:: PROVIDED DATA ::

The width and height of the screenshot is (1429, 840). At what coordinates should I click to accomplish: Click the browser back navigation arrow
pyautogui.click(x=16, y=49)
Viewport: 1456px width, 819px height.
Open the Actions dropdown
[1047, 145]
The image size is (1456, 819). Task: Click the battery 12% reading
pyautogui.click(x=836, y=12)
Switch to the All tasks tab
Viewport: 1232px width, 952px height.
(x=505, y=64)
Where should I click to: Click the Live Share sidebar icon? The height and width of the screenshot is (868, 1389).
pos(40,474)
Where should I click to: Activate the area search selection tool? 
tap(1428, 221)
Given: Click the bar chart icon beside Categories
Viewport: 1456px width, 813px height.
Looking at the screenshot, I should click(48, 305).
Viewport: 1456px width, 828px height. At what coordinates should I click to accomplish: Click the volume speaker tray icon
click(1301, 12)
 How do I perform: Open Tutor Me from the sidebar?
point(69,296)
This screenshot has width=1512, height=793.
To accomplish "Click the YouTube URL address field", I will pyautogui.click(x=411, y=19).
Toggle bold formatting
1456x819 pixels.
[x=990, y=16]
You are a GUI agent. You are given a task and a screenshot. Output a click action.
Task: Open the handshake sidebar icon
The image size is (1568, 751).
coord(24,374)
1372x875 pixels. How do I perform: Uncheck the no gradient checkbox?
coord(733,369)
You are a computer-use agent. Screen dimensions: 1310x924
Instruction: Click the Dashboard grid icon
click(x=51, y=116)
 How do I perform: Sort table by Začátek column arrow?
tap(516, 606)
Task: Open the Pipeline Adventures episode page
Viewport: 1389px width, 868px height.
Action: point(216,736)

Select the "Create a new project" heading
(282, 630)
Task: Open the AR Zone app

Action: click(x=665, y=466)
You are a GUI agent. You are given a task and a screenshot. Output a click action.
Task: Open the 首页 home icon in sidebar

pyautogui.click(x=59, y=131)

:::

### [REQUIREMENT]
Could you output exactly the lines from the one containing "Viewport: 1389px width, 868px height." to the end of the entries above, both included, and no others?

### [ANSWER TO THE EXERCISE]
Viewport: 1389px width, 868px height.
Action: point(216,736)

Select the "Create a new project" heading
(282, 630)
Task: Open the AR Zone app

Action: click(x=665, y=466)
You are a GUI agent. You are given a task and a screenshot. Output a click action.
Task: Open the 首页 home icon in sidebar

pyautogui.click(x=59, y=131)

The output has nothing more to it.